--- start QUOTED TEXT ---
# Thread: Finding points of intersection

1. ## Finding points of intersection

Find the points of intersection of the graphs in the system.

x^2= 6y
y= -x

Please show me step by step how to solve this. The answers in the back of the book are

(0,0) and (-6,6).

EDIT:

Help also appreciated with the following problem:

x^2 + y^2 = 20
y= x-4

Find points of intersection.

2. All youve gotta do is solve for x or y and then substitute

watch

$\displaystyle x^2=6y\Longleftrightarrow{y=\frac{x^2}{6}}$

Now

since y=y

$\displaystyle \frac{x^2}{6}=-x\Longleftrightarrow{x^2=-6x}\Longleftrightarrow{x=-6}$

How's that?

3. ## Points of intersection

Hello cuandoyando
Originally Posted by cuandoyando
Find the points of intersection of the graphs in the system.

x^2= 6y
y= -x

Please show me step by step how to solve this. The answers in the back of the book are

(0,0) and (-6,6).
A point on any graph is represented by a value of $\displaystyle x$ and a value of $\displaystyle y$ which are connected by the equation of the graph - in other words these values of $\displaystyle x$ and $\displaystyle y$ 'satisfy' the equation of the graph. We can find where two graphs intersect if we can find a value of $\displaystyle x$ and a value of $\displaystyle y$ which satisfy the equations of both graphs at the same time. The two equations you have are:

$\displaystyle x^2 = 6y$ and $\displaystyle y = -x$

So we need to find values of $\displaystyle x$ and $\displaystyle y$ that satisfy both these equations at the same time.

Now if $\displaystyle y = -x$, then $\displaystyle 6y = -6x$. So if, at the same time, $\displaystyle 6y = x^2$, then we must have:

$\displaystyle x^2 = -6x$

$\displaystyle \Rightarrow x^2+6x=0$

$\displaystyle \Rightarrow x(x+6) = 0$

$\displaystyle \Rightarrow x = 0$ or $\displaystyle -6$

So, bearing in mind that $\displaystyle y = -x$:

When $\displaystyle x = 0, y = 0$, and when $\displaystyle x = -6, y = 6$.
--- end QUOTED TEXT ---
--- start RECORD EXTRACTS ---
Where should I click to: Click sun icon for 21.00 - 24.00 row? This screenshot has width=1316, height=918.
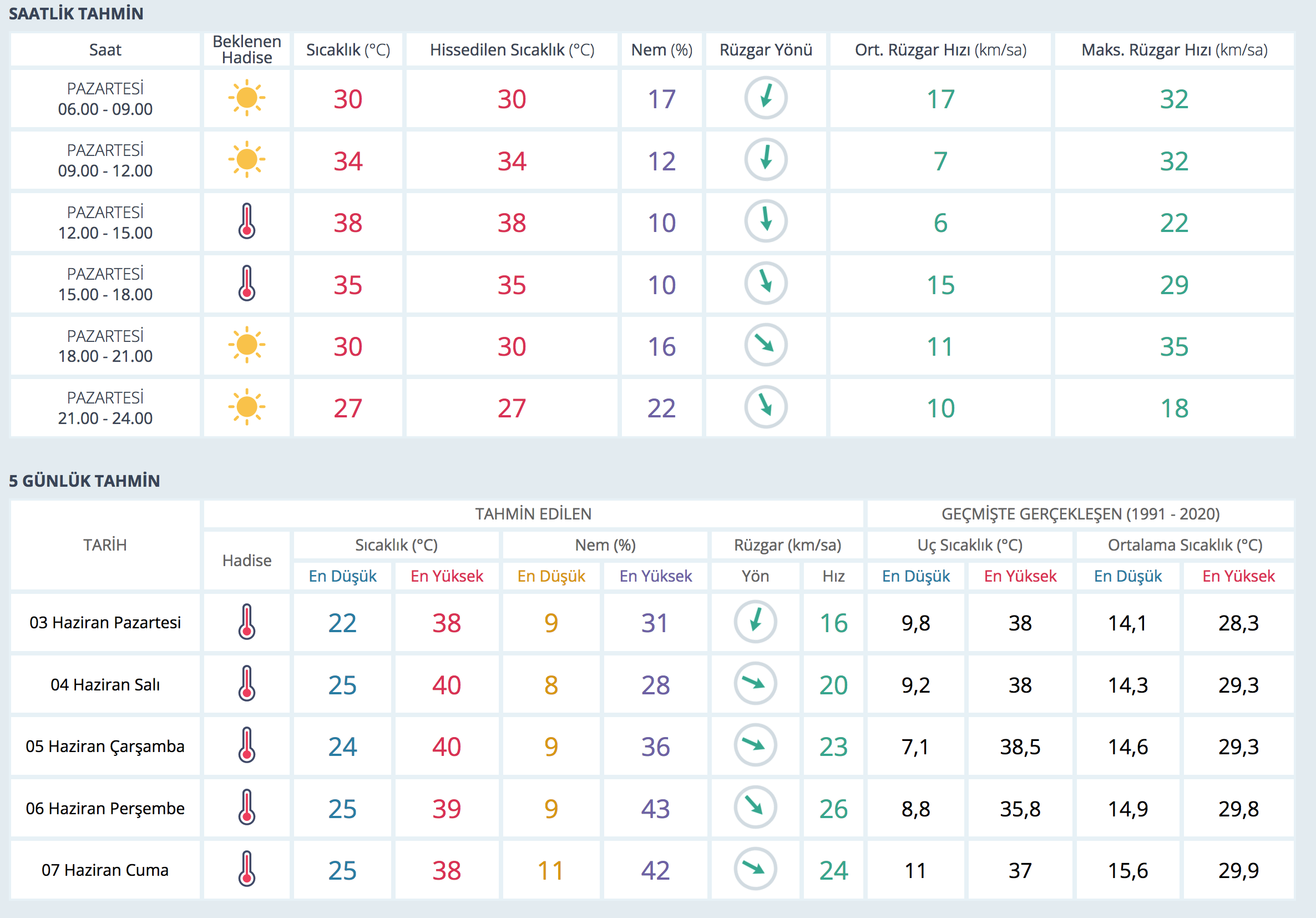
--- end RECORD EXTRACTS ---
--- start RECORD EXTRACTS ---
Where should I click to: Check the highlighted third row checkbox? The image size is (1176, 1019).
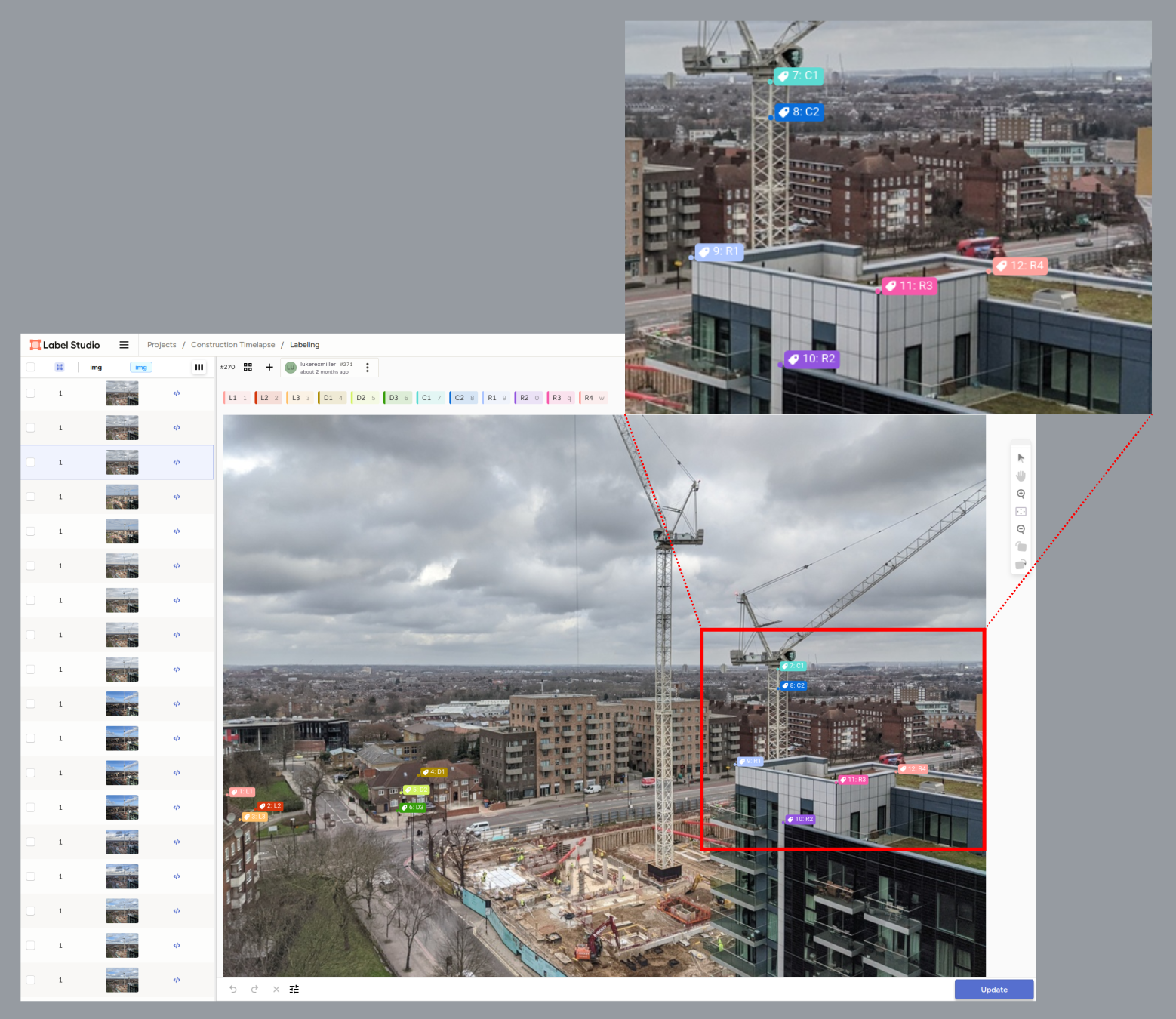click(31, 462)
--- end RECORD EXTRACTS ---
THE TASKS:
1: In the intersection thread, why does the third post conclude that x^2 = -6x? Answer in one to three sentences.
2: Retype the part of the intersection thread starting with "Now if $\displaystyle" and going on through "when $\displaystyle x = -6, y = 6$.".

EXERCISE SOLUTIONS:
1: If y = -x, then 6y = -6x. Since 6y = x^2 must hold at the same time, x^2 has to equal -6x.

2:
Now if $\displaystyle y = -x$, then $\displaystyle 6y = -6x$. So if, at the same time, $\displaystyle 6y = x^2$, then we must have:

$\displaystyle x^2 = -6x$

$\displaystyle \Rightarrow x^2+6x=0$

$\displaystyle \Rightarrow x(x+6) = 0$

$\displaystyle \Rightarrow x = 0$ or $\displaystyle -6$

So, bearing in mind that $\displaystyle y = -x$:

When $\displaystyle x = 0, y = 0$, and when $\displaystyle x = -6, y = 6$.